A letter for a Zimbabwe where fear cannot rule

    Harare's empty First Street as people stayed away in protest on 6 July 2016

    Shortly after yesterday’s arrest of Pastor Evan Mawarire, the leader of the #ThisFlag citizen protest movement, I walked back uptown from Harare’s downtown charge office. On First Street, a bustling shopping area in the heart of the capital, was a man, drunk and high on cough syrup, walking in and out of stores telling people to close their shops on Wednesday and Thursday as #ThisFlag have peacefully called for. But he warned if anyone dare open, their premises would be ransacked. He seemed a funny sight. But a man barely able to stand up straight and talk without slurring was able to invoke so much fear into the staff in the few outlets I went into. They promised, as I overheard, they weren’t opening.

    True or false, who would say otherwise when confronted?

    Between the stern warnings of the state and the frightful viral messages on social media, it’s clear fear has a lot to do with why one would stay at home or go against the double stay-away.

INFORMATION GIVEN:
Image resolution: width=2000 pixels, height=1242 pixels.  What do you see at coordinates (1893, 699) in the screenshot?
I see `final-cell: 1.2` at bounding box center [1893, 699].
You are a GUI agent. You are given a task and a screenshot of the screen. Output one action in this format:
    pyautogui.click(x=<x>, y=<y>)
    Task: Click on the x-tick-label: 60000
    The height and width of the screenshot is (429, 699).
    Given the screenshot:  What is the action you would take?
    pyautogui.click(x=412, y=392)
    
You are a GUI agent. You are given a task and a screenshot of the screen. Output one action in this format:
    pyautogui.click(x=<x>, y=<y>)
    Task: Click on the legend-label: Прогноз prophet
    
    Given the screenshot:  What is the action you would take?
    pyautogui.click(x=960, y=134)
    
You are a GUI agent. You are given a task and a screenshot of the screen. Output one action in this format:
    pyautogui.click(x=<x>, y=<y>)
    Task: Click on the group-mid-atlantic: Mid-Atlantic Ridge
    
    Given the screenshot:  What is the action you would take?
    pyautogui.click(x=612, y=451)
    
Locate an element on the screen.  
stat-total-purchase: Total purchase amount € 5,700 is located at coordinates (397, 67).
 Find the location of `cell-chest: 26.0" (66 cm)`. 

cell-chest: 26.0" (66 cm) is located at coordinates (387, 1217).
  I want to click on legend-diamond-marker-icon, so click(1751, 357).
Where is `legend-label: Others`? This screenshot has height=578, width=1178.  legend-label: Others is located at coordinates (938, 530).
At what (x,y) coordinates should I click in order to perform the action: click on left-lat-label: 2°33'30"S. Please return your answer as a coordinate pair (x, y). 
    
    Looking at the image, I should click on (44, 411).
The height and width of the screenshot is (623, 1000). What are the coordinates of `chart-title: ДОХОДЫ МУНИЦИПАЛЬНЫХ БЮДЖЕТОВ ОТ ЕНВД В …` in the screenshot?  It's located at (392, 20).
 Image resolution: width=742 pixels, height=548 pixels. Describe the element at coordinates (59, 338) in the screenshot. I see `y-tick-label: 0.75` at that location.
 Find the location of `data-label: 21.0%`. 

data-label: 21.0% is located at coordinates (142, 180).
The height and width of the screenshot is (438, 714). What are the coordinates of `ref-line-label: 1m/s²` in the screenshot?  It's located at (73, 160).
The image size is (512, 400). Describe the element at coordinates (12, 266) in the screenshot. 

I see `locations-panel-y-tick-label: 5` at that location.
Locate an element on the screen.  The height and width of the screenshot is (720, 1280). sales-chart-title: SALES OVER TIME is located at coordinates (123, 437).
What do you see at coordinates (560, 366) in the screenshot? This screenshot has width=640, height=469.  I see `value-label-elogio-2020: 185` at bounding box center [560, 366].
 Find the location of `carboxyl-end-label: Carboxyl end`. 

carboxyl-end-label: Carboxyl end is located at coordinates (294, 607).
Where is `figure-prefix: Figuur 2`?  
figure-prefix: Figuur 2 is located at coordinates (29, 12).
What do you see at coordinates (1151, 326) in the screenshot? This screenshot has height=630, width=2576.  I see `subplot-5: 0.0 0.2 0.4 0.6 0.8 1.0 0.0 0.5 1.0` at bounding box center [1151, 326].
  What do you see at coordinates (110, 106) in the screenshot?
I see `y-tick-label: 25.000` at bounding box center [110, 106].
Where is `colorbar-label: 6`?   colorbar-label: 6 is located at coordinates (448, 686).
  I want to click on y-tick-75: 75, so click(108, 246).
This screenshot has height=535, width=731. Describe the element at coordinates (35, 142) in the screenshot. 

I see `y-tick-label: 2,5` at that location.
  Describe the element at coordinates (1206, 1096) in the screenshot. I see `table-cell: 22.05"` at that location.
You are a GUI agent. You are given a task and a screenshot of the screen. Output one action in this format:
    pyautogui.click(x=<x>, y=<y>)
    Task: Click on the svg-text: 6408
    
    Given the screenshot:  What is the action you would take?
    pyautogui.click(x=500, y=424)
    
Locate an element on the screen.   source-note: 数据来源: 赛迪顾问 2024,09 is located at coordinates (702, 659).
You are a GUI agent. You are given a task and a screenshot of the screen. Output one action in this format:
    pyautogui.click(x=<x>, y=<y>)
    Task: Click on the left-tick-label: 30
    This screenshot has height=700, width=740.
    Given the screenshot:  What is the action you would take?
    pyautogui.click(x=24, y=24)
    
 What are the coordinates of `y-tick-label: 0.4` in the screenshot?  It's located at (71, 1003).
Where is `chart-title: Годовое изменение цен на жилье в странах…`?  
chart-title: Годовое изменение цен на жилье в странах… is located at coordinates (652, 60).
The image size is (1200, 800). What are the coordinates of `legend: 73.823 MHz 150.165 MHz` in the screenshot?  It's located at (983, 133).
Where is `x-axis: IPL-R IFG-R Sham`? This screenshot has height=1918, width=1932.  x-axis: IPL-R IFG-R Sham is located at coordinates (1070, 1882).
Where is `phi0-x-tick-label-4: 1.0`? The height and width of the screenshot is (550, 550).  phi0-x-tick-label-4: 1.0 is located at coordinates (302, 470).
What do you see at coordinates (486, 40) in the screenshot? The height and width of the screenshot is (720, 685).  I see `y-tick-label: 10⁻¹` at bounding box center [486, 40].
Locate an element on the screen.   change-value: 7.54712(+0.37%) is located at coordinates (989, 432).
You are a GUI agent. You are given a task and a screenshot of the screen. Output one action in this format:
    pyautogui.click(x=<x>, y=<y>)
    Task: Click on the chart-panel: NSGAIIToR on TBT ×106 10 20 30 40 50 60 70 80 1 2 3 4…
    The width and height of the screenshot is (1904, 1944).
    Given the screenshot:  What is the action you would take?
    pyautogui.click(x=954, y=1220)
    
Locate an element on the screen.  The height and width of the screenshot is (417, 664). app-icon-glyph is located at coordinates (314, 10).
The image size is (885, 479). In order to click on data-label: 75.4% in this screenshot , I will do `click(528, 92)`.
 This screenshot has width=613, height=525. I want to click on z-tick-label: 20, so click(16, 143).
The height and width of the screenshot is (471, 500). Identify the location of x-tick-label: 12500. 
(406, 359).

REQUIRED ACTIONS:
1. Answer these questions from the letter about Zimbabwe:
(a) On what date did people stay away from Harare's First Street in protest?
(b) Besides being drunk, what was the man on First Street high on?
(c) Between which two things does the writer say fear is clear?
2. Extract from the letter about Zimbabwe the part that opens with the words containing "Harare's empty First" and closes with "they weren’t opening.".

EXERCISE RESULTS:
1.
(a) 6 July 2016
(b) Cough syrup
(c) The stern warnings of the state and the frightful viral messages on social media

2.
Harare's empty First Street as people stayed away in protest on 6 July 2016

    Shortly after yesterday’s arrest of Pastor Evan Mawarire, the leader of the #ThisFlag citizen protest movement, I walked back uptown from Harare’s downtown charge office. On First Street, a bustling shopping area in the heart of the capital, was a man, drunk and high on cough syrup, walking in and out of stores telling people to close their shops on Wednesday and Thursday as #ThisFlag have peacefully called for. But he warned if anyone dare open, their premises would be ransacked. He seemed a funny sight. But a man barely able to stand up straight and talk without slurring was able to invoke so much fear into the staff in the few outlets I went into. They promised, as I overheard, they weren’t opening.